Published in PC Hardware

New Spectre 1.1 and Spectre 1.2 flaws found

by on12 July 2018


Haunting which cannot be exorcised 

Two security boffins have found details about the new Spectre-class vulnerabilities,  –  Spectre 1.1 and Spectre 1.2.

In their research paper  with the catchy title Speculative Buffer Overflows: Attacks and Defenses,Vladimir Kiriansky and Carl Waldspurge said that the new Spectres take advantage of the process of speculative execution— a feature found in all modern CPUs that has the role of improving performance by computing operations in advance and later discarding unneeded data.

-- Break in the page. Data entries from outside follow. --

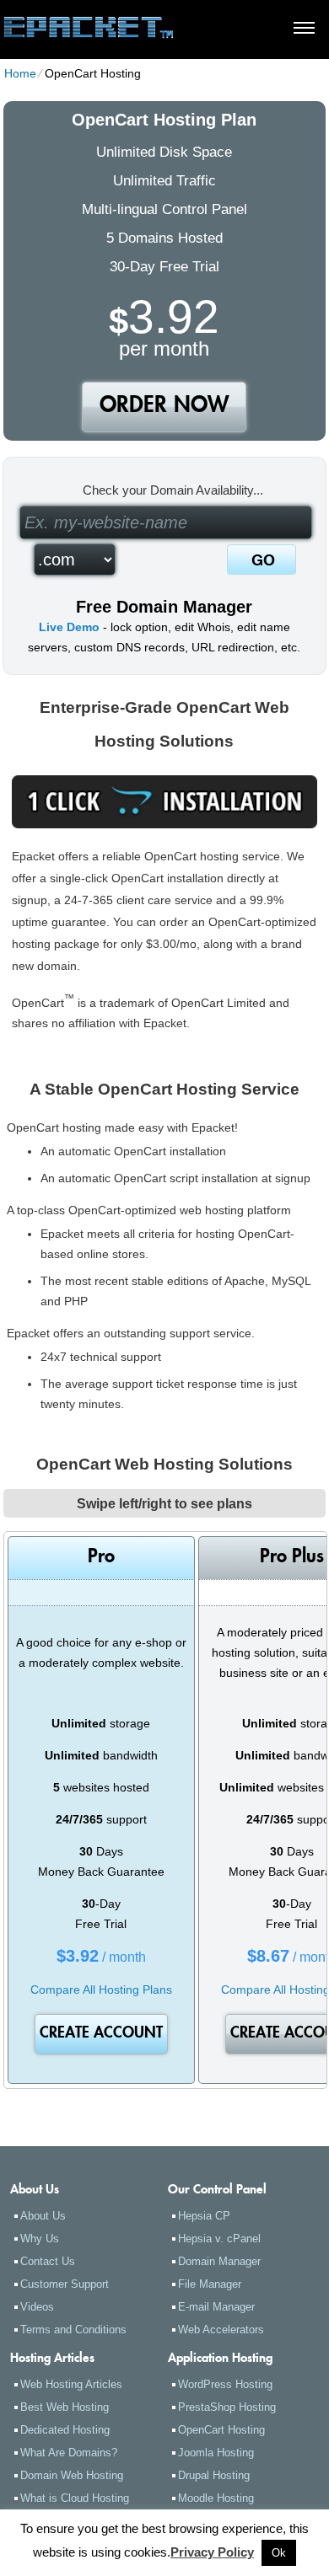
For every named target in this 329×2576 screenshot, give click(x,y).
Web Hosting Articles (71, 2384)
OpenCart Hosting (221, 2429)
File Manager (209, 2284)
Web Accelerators (221, 2329)
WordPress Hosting (225, 2384)
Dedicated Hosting (65, 2429)
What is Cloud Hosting (74, 2498)
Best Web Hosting (64, 2407)
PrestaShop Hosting (227, 2407)
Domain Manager (219, 2261)
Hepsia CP (204, 2215)
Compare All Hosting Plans (101, 1989)
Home (20, 73)
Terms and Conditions (73, 2329)
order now (164, 407)
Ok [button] (279, 2553)
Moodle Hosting (216, 2498)
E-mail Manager (216, 2306)
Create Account (101, 2034)
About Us (43, 2215)
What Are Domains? (68, 2452)
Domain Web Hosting (71, 2475)
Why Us (39, 2238)
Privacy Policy (212, 2552)
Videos (37, 2306)
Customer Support (64, 2284)
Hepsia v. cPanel (219, 2238)
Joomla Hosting (216, 2452)
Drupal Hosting (214, 2475)
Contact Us (47, 2261)
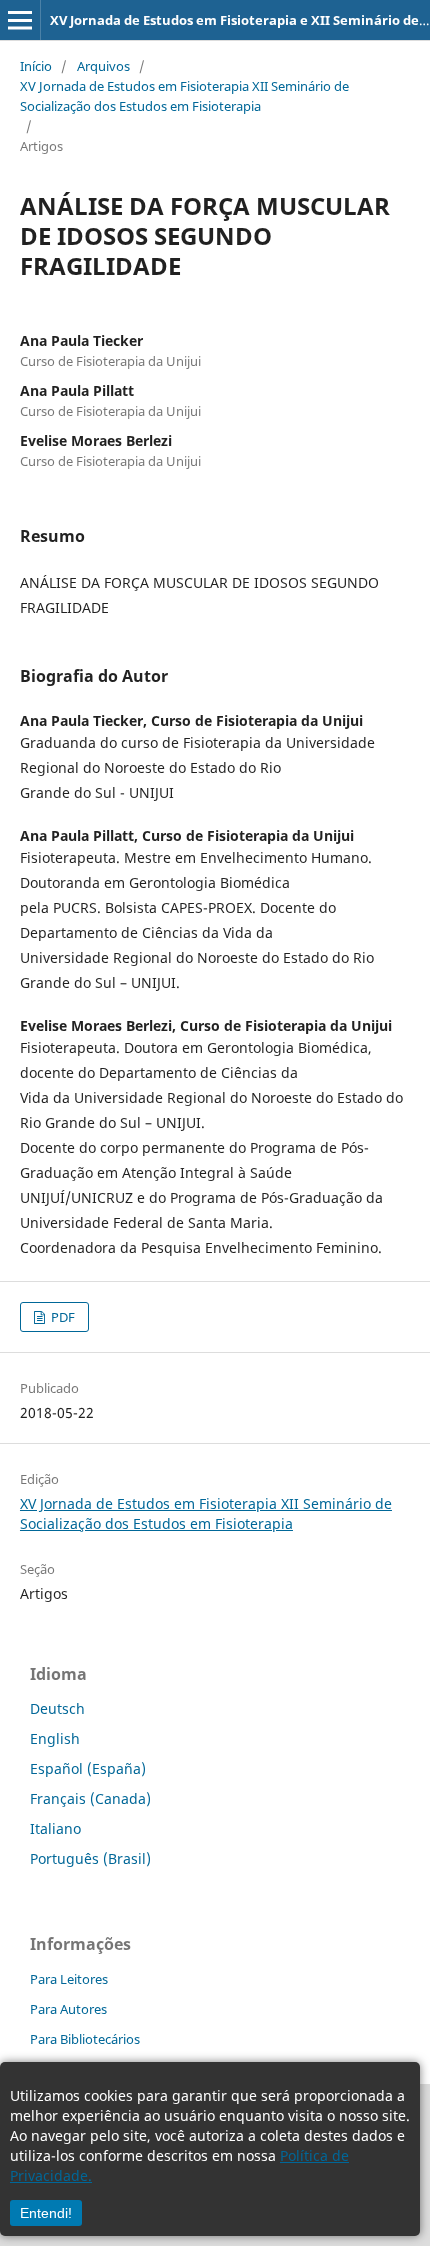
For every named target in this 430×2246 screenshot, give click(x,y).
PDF (61, 1317)
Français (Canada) (90, 1798)
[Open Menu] (20, 20)
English (55, 1738)
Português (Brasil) (90, 1858)
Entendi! (46, 2213)
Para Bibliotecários (85, 2039)
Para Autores (68, 2009)
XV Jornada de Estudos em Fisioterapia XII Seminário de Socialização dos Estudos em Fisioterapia (184, 96)
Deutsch (57, 1708)
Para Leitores (69, 1979)
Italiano (55, 1828)
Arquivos (103, 66)
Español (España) (88, 1768)
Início (36, 66)
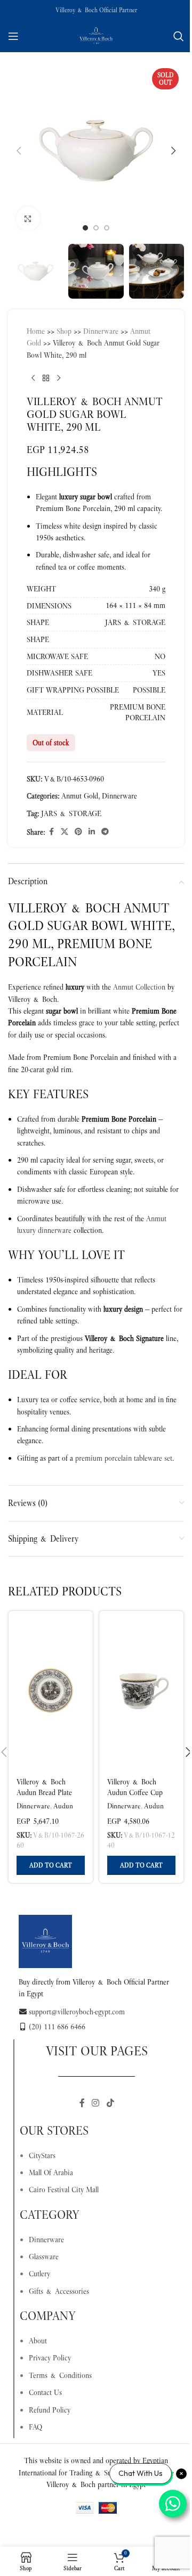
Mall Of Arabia (51, 2172)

They said a Spectre 1.1 attack uses speculative execution to deliver code that overflows CPU store cache buffers in order to write and run malicious code that retrieves data from previously-secured CPU memory sections. Spectre 1.1 is similar to the Spectre variant 1 and 4, but the two researchers who discovered the bug say that "currently, no effective static analysis or compiler instrumentation is available to generically detect or mitigate Spectre 1.1".

The pair said that Spectre 1.2, can be exploited to write to CPU memory sectors that are normally protected by read-only flags.

"As a result [of malicious Spectre 1.2 writes], sandboxing that depends on hardware enforcement of read-only memory is rendered ineffective", Kiriansky and Waldspurge said.

The exploit, similarly to most previous Meltdown and Spectre bugs, mean both vulnerabilities require the presence of malicious code on a user's PC, code responsible for running the attack. This somewhat limits the bug's severity, but doesn't excuse sysadmins who fail to apply patches when they'll become available.

Microsoft, Oracle, and Red Hat have said they are still investigating if Spectre 1.1 affects data handled by their products and are looking into ways to mitigate the risk at the software level.

Intel has also paid the research team a bounty of $100,000 for discovering this bug part of the company's recently launched bug bounty program, which Intel set up following the disclosure of the original Meltdown and Spectre vulnerabilities. This is one of the highest bug bounty rewards known to date.